*** Material provided ***

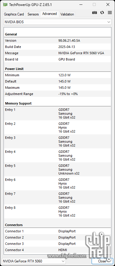Switch to the Graphics Card tab
The width and height of the screenshot is (115, 266).
point(14,14)
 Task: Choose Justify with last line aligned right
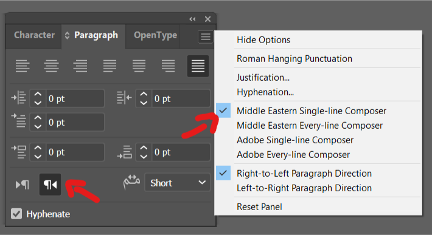click(168, 66)
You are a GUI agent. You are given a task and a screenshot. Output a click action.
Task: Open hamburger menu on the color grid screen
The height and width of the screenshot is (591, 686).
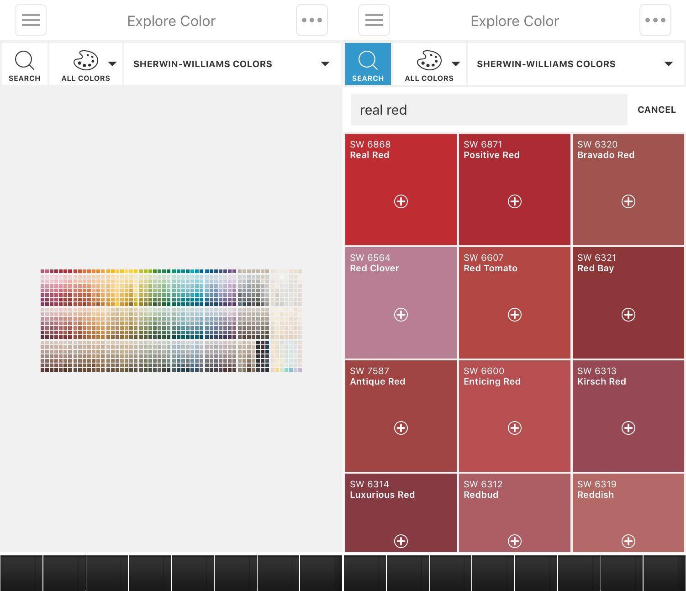(31, 21)
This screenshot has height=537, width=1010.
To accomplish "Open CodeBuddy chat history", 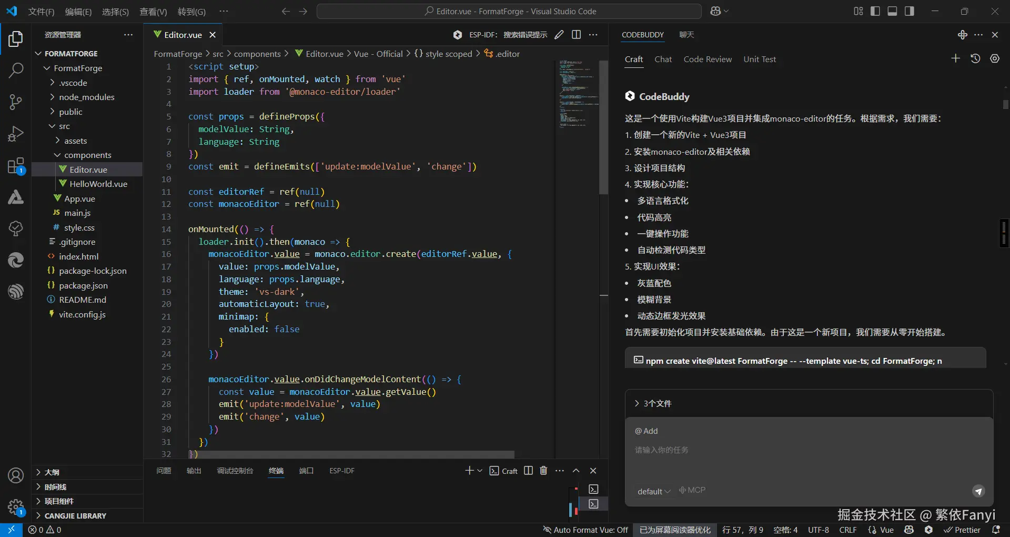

***

Activity: In your copy, include no pictures and only the lines from the line with "Task: Choose Justify" through the final line of the listing above, reproduced exactly.

Response:
 Task: Choose Justify with last line aligned right
click(168, 66)
You are a GUI agent. You are given a task and a screenshot. Output a click action.
Task: Open hamburger menu on the color grid screen
The height and width of the screenshot is (591, 686).
(31, 21)
This screenshot has height=537, width=1010.
To accomplish "Open CodeBuddy chat history", 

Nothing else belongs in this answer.